Experten gehen davon aus, dass die Wiederaufnahme von Atomwaffentests jahrelange Vorbereitung und erhebliche finanzielle Mittel benötigen würde. Die benötigte politische Unterstützung durch den US-Kongress ist äußerst unwahrscheinlich.
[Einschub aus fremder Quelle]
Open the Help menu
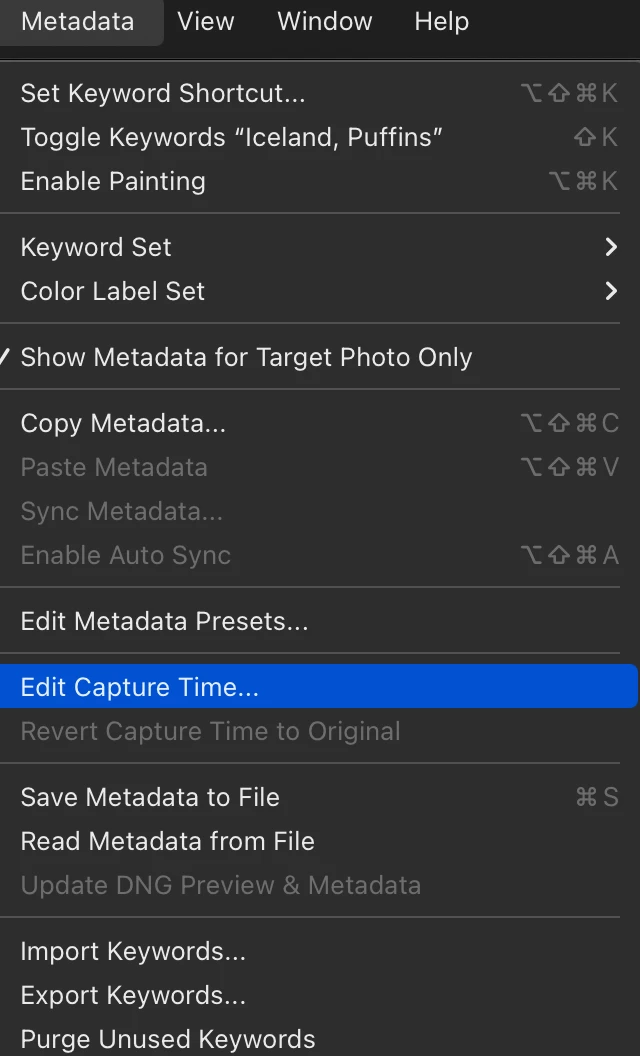point(441,21)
Russland und China würden nachziehen
Und es liegt auf der Hand: Sollten die USA tatsächlich Atomwaffen testen, würden Russland oder China nachziehen. Russland hat davor bereits gewarnt. Profitieren würden nicht die USA, erklärt Atomwaffenexperte Wolfstahl. Die USA hätten während des Kalten Krieges über tausend Atomtests durchgeführt, Russland nur einige hundert, China einige Dutzend. „Wir haben in den letzten 30 Jahren in das fortschrittlichste Atombeobachtungsprogramm investiert, das je entwickelt wurde. Das Einzige, was passieren würde, wenn die USA Atomtests wieder aufnehmen, wäre, dass Russland, China und Nordkorea unseren technischen Vorsprung aufholen könnten“, ist Wolfsthal überzeugt.
Ähnlich äußert sich der demokratische Senator Ed Markey aus Massachusetts. Er ist der Vorsitzende der Kongress-Arbeitsgruppe für Atomwaffen und Rüstungskontrolle. Markey wirft Trump Leichtsinnigkeit vor. Auf MSNBC warnt er davor, dass Trump ein neues nukleares Wettrüsten auslösen könnte.
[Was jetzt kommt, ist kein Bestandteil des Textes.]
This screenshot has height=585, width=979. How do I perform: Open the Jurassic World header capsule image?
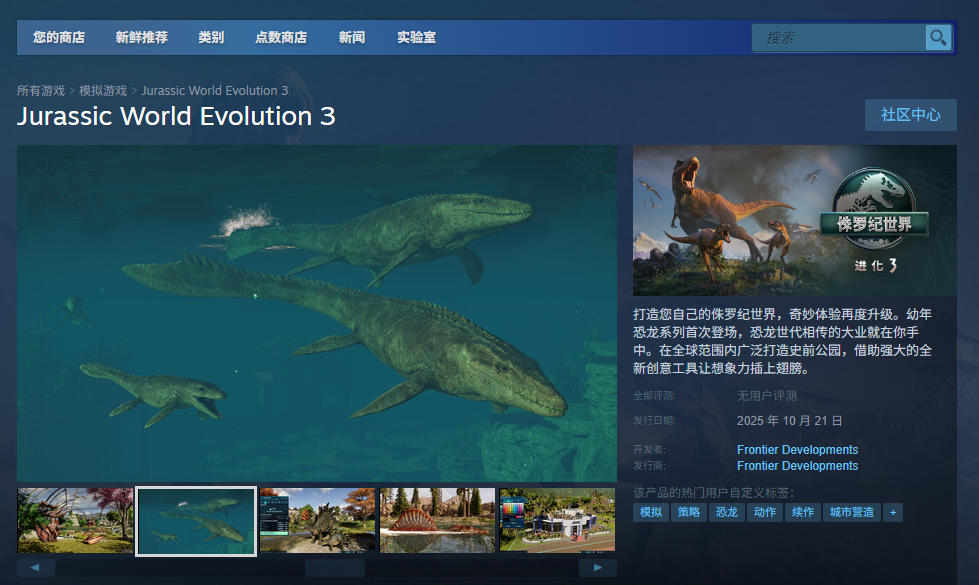pyautogui.click(x=794, y=220)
Wenn Trump sage, dass er Atomtests durchführe, dass er das Raketenabwehrsystem „Goldener Dome“ baue, dann werde das nur dazu führen, dass Russland und China noch mehr Waffen entwickelten. Markey und 20 weitere Kongressmitglieder haben Anfang Oktober einen Brief an US-Außenminister Marco Rubio geschickt, in dem sie die Regierung dazu auffordern, sich aktiv mit Russland über einen neuen Abrüstungsvertrag auszutauschen.
Forderung nach Rüstungskontrolle
Auch McFaul, der ehemalige US-Botschafter in Russland, fordert, Trump sollte sich lieber um eine Neuauflage des atomaren Abrüstungsvertrages New Start kümmern. Es ist das letzte große Rüstungskontrollabkommen zwischen den USA und Russland. Im Februar kommenden Jahres läuft es aus. „Wir haben 30 Prozent der Atomwaffen weltweit vernichtet“, betont McFaul. Der Präsident solle besser versuchen, einen Weg zu finden, diesen Vertrag zu verlängern, anstatt über Atomtests nachzudenken.
Wie so viele hat er die Hoffnung, dass Trump nicht ernsthaft Atomwaffentests meint. Trump selbst sagt auf die Frage, wann und wo die Test stattfinden sollten, nur: Das werde er bald bekannt geben.